The PPA’s incorporation of works from multiple digital libraries into one full-text searchable database is an innovation of digital research infrastructure, which is dominated by large aggregators that silo digitized works into individual proprietary databases. Martin, Koeser, and Naydan are currently working on a book proposal on just this topic, tentatively titled Beyond the Walled Gardens.

As we work on writing up these larger implications about the PPA web application, we are excited to see what discoveries you make being able to search across two centuries in the PPA, and whether there are any additional eighteenth-century works (especially poems about poems) that we missed that you’d like to see added. Please contact Meredith Martin (mm4@princeton.edu) to let us know!

  1. Number taken from Tolonen, Mikko, Eetu Mäkelä, and Leo Lahti. “The Anatomy of Eighteenth Century Collections Online (ECCO).” Eighteenth-Century Studies 56, no. 1 (2022): 95-123. https://doi.org/10.1353/ecs.2022.0060.

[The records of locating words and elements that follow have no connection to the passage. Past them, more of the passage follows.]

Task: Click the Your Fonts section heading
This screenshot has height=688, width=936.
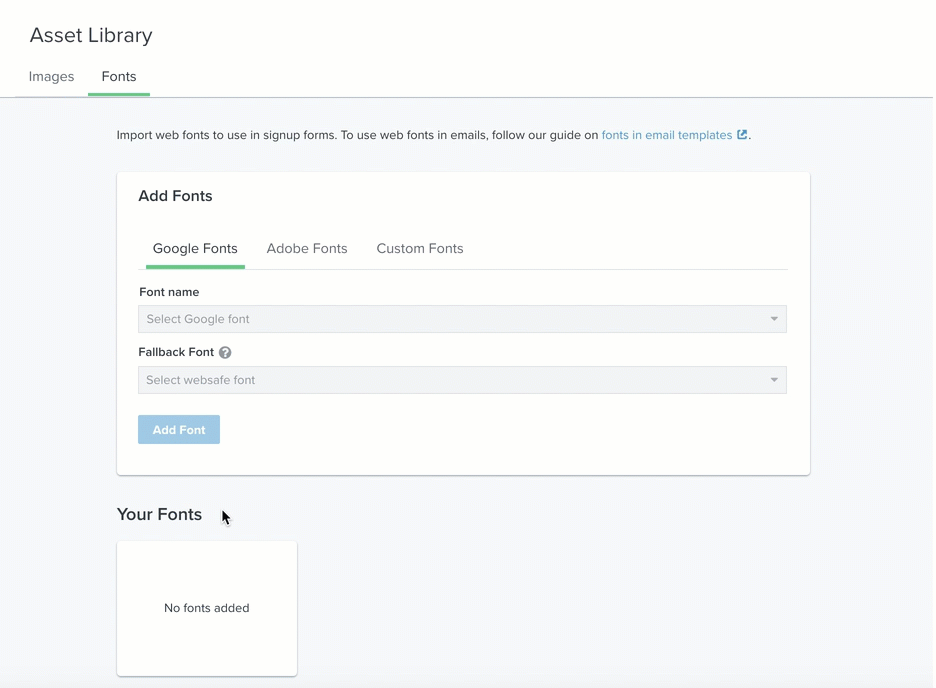Action: (x=160, y=515)
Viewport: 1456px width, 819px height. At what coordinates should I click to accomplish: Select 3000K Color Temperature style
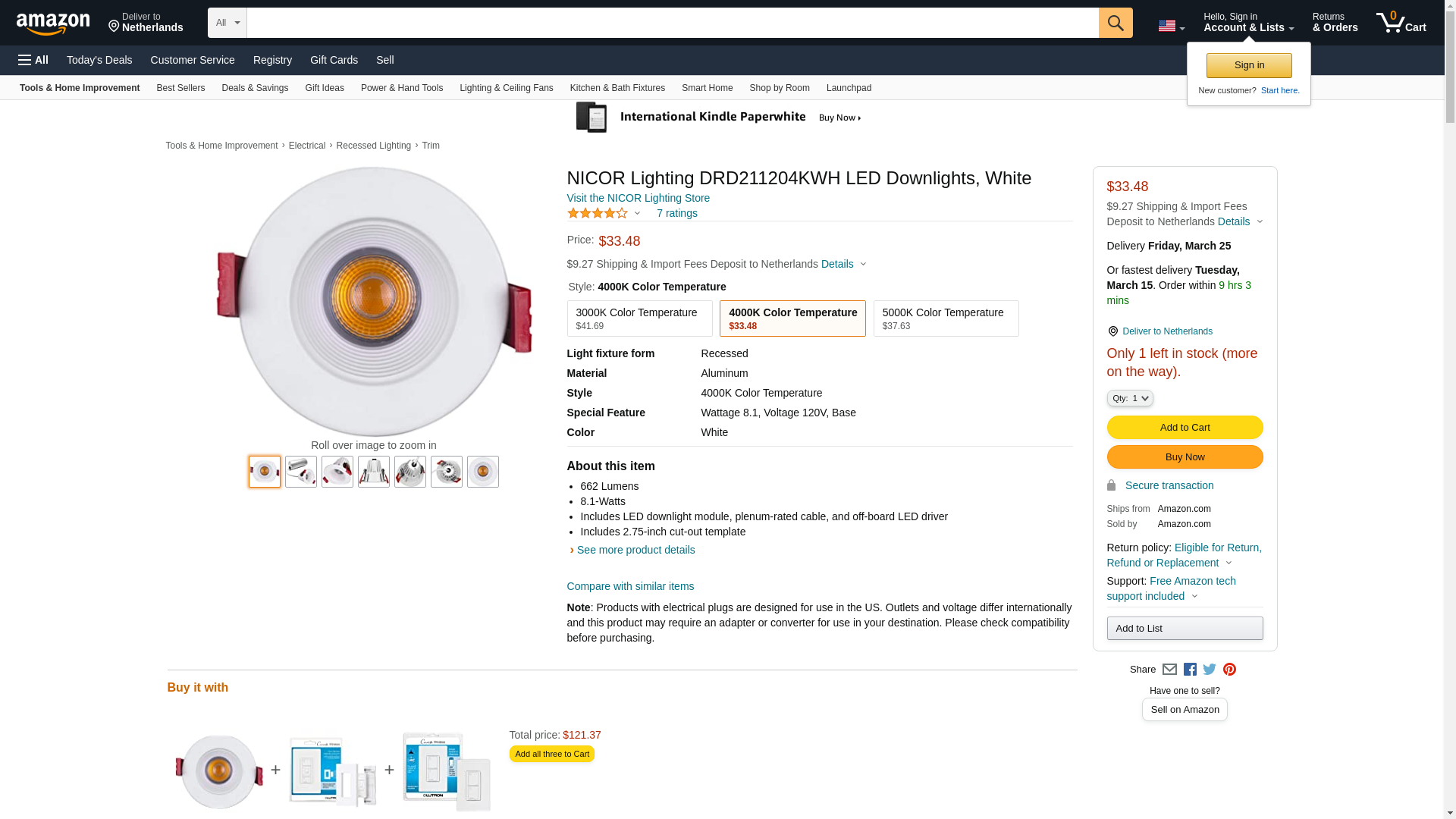point(639,318)

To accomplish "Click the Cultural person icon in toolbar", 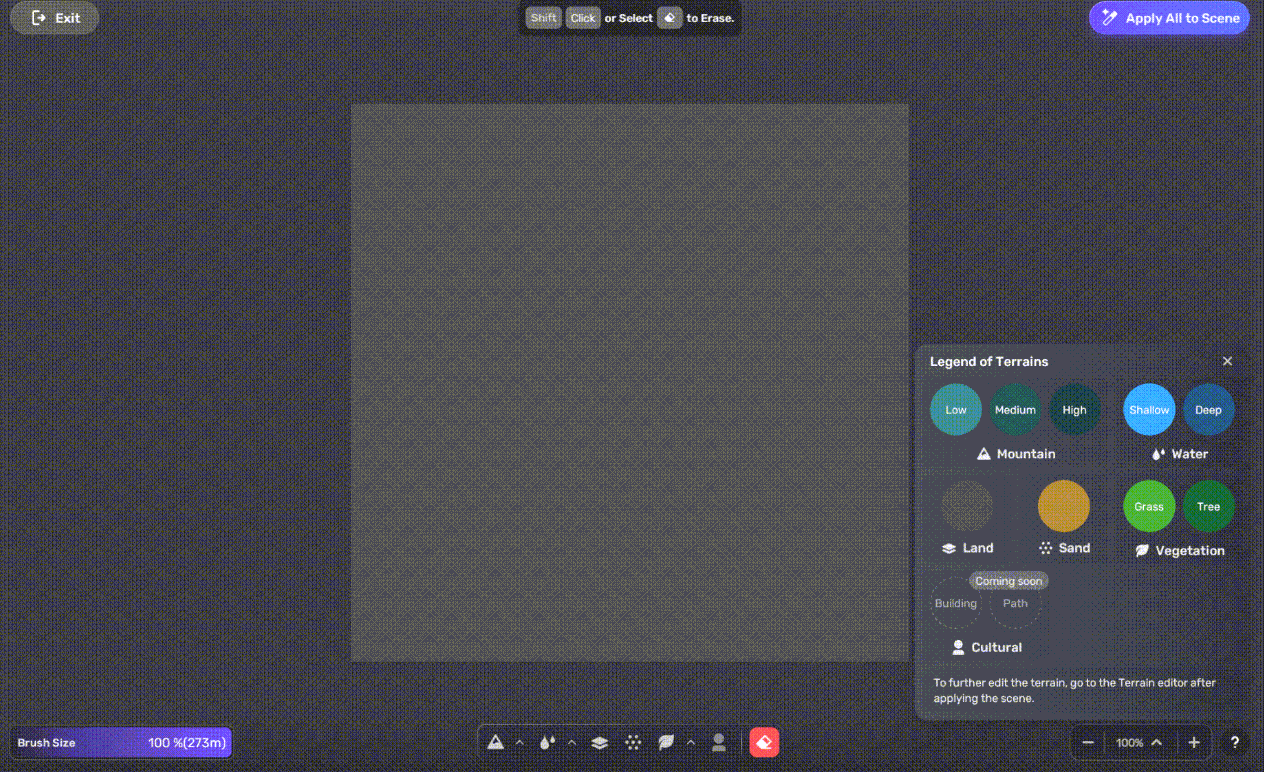I will coord(718,742).
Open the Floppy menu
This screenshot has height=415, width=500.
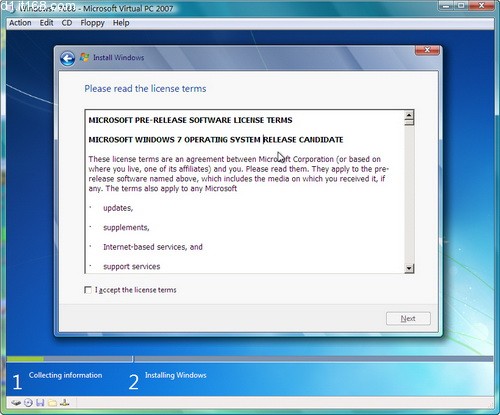(x=92, y=23)
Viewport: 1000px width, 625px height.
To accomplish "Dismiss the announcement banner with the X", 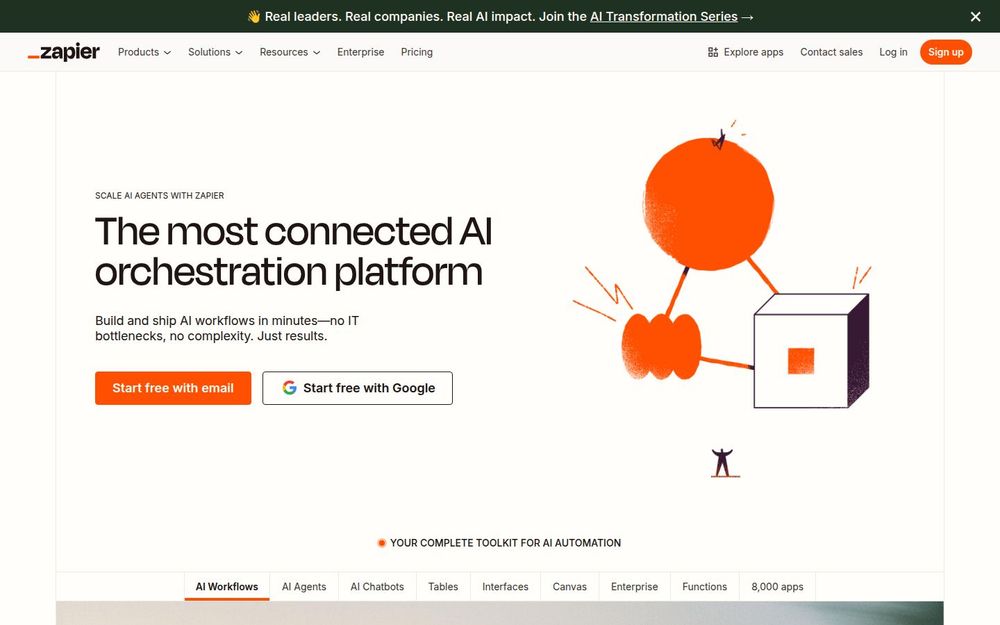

  2. Here, we had some issues with converting the API output directly to workable CSVs, since we were only interested in the results as distinct entries in ECCO identified by their unique IDs. With the help of our undergraduate researchers, we first converted the API results to a .txt file and used a simple Python script to extract only the list of IDs and work with them as unique identifier strings representing the texts.